Notify parent that a background process failed

P

pat

Hi,

I have a Perl script that basically takes a list of Unix commands and
executes them one by one, does something with the output and goes to
execute the next, some of these commands have to be executed in the
background, the script does not wait for them to finish, just starts it
and keeps going, the problem is that I do need to know if any of the
background processes fail and the return code. I tried using $SIG{CHLD}
but I get a signal for every one of the commands I run, I'm only
interested in the background ones. Is there a way to do a non-blocking
wait on a specific process id?

I use fork to start the process:

if (!defined($pid = fork))
{ # Fork failed
error_message("Couldn't create new process");
return 1;
}
elsif ($pid==0)
{
# Child process block
print "child proccess id is $pid \n";
exec("my_child_command", @args);
}
else
{
# Parent process continues here
print "Copa proccess id is $pid \n";
$status = 0;
# Make sure process started
unless (kill 0 => $pid)
{
print "Background process is not running \n";
return 1;
}
,,,,,,

Any help will be greatly appreciated
Patricia
 
P

Peter J. Holzer

I have a Perl script that basically takes a list of Unix commands and
executes them one by one, does something with the output and goes to
execute the next, some of these commands have to be executed in the
background, the script does not wait for them to finish, just starts it
and keeps going, the problem is that I do need to know if any of the
background processes fail and the return code. I tried using $SIG{CHLD}
but I get a signal for every one of the commands I run, I'm only
interested in the background ones. Is there a way to do a non-blocking
wait on a specific process id?

perldoc -f waitpid

But if you are starting several background processes, you probably don't
want to wait for a specific process. Instead you want to record the pids
of the background processes, and when a process terminates you check if
it is one of those you are interested in, else you ignore it.

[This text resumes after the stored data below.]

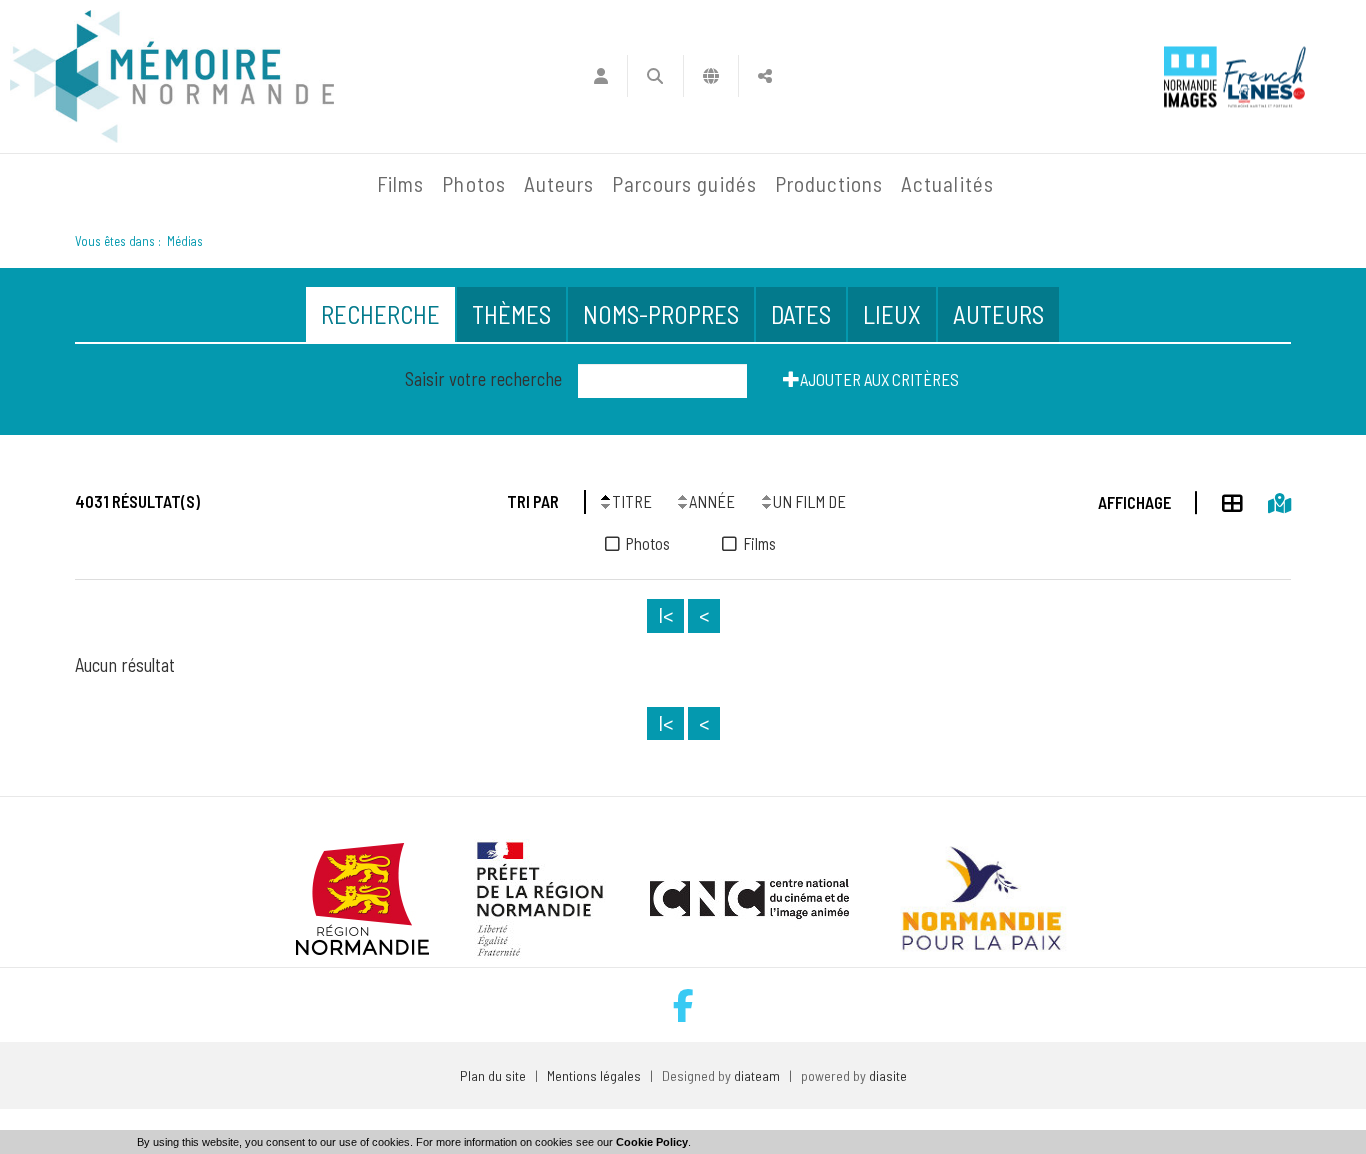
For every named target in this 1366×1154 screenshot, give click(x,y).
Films (400, 183)
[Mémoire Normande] (152, 184)
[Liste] (1220, 500)
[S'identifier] (600, 76)
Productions (829, 183)
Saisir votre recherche (483, 379)
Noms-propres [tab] (661, 314)
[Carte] (1267, 500)
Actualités (947, 183)
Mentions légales (594, 1075)
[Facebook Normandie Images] (683, 1005)
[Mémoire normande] (172, 76)
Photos (473, 183)
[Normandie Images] (1190, 76)
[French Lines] (1264, 76)
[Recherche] (655, 76)
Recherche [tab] (380, 314)
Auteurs (559, 183)
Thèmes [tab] (511, 314)
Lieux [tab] (892, 314)
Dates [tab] (801, 314)
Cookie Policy (652, 1142)
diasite (888, 1075)
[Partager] (765, 76)
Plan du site (493, 1075)
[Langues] (711, 76)
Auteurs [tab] (998, 314)
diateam (757, 1075)
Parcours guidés (684, 183)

I use fork to start the process:

if (!defined($pid = fork))
{ # Fork failed [...]
}
elsif ($pid==0)
{ [...]
}
else
{
# Parent process continues here [...]
# Make sure process started
unless (kill 0 => $pid)
{
print "Background process is not running \n";
return 1;
}

There is a race condition here. The child process may already have
terminated when the parent gets here. Also, it is useless: You already
know that the child process was started since fork didn't return undef.